Task item - Decide whether each statement agrees with the passage on plant-based meat alternatives, answering yes or no and quoting the words of the passage that settle it. 1. The consumer survey was carried out in August 2020. 2. According to the survey, 37% of all consumers are open to trying plant-based alternatives. 3. Most consumers do not eat plant-based meat products.

Document passage -
· · ·
Nearly one-fourth of U.S. consumers report eating plant-based meat, poultry or seafood alternative products, revealing that plant-based products are going mainstream and are no longer niche, market research firm Packaged Facts reported in the new study “Meat, Poultry & Seafood Alternatives: Outlook for Plant-Based & Cultured Cell-Based Consumer Products.”
“Packaged Facts’ August 2020 national online consumer survey found that 23% of consumers claim to eat any variety of plant-based meat products,” Packaged Facts food and beverage publisher Jennifer Mapes-Christ said. “There are opportunities to target this burgeoning minority of consumers, who may be persuaded to use larger volumes of plant-based meat in their diets. The 77% of consumers who do not eat plant-based meat products also suggests that marketers have a lot of room to increase penetration among the population.”
Opportunities abound, indeed. Packaged Facts’ data indicated that a full 37% of consumers who do not eat plant-based alternatives are open to trying these products, revealing that there truly is a lot of room for more household penetration. For the other 63% of consumers who are not open to trying plant-based meat, perceptions may eventually change over time that make more people open to using these products.
· · ·
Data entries
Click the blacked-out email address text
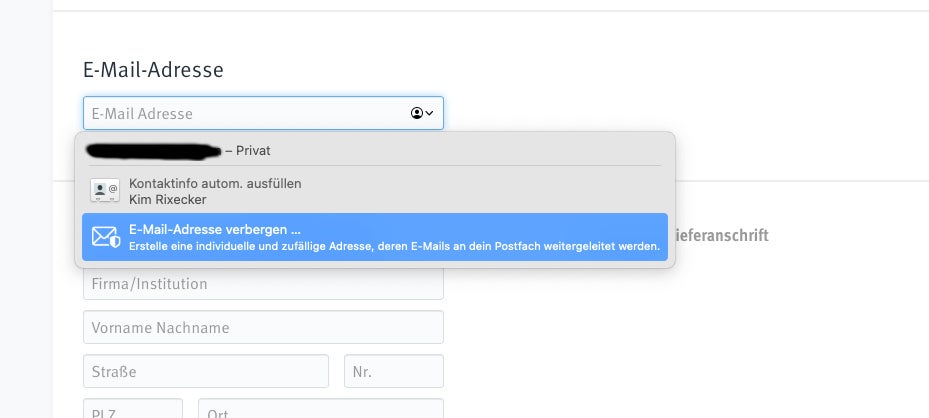This screenshot has width=929, height=418. [x=153, y=150]
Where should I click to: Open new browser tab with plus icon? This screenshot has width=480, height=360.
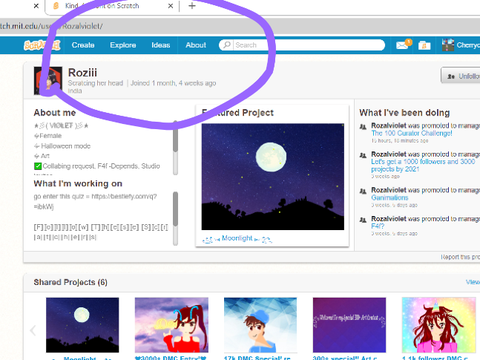[x=192, y=6]
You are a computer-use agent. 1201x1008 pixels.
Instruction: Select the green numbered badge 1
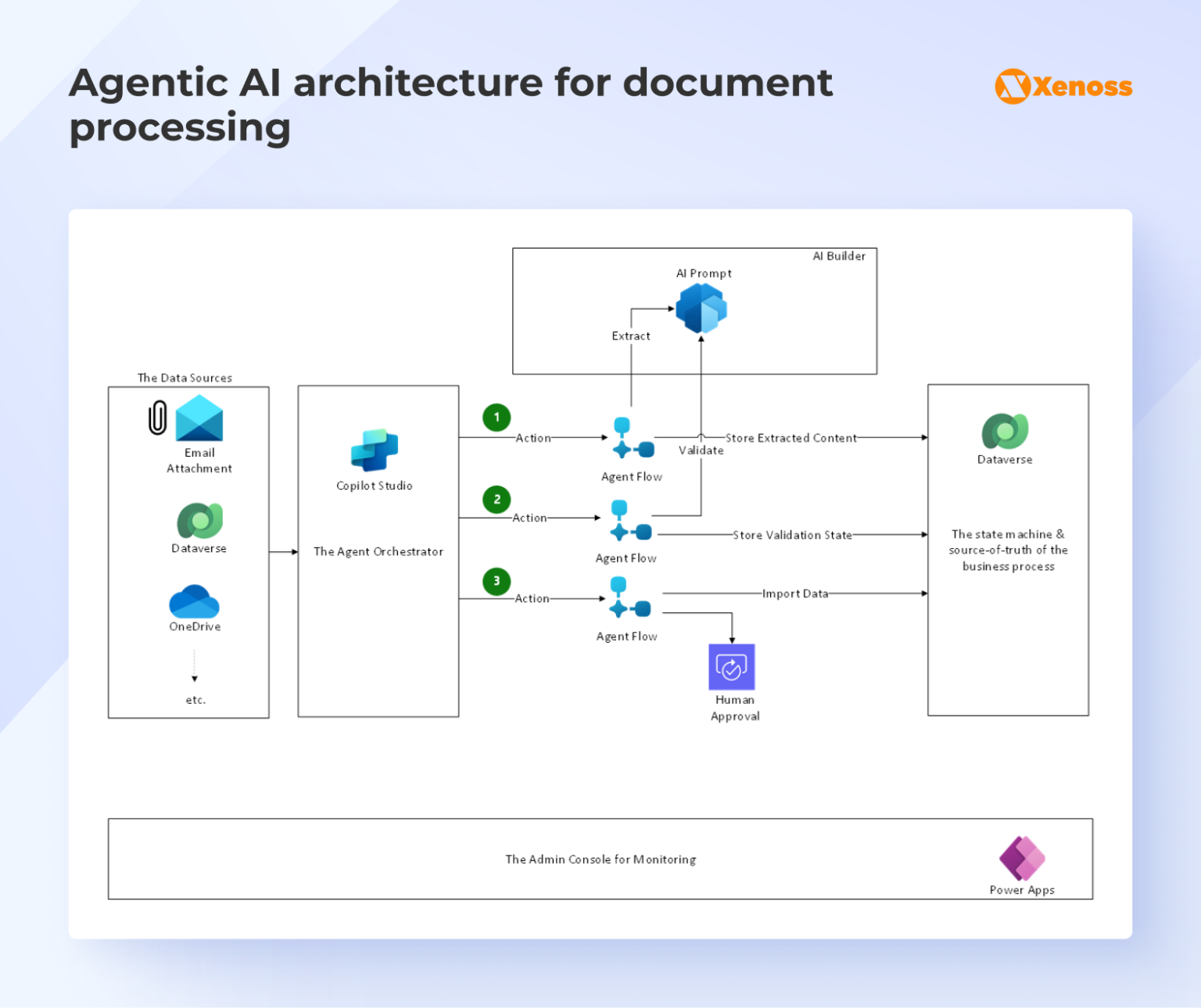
· · ·
Task solution -
1. Yes: "Packaged Facts’ August 2020 national online consumer survey"
2. No: "a full 37% of consumers who do not eat plant-based alternatives are open to trying these products"
3. Yes: "The 77% of consumers who do not eat plant-based meat products"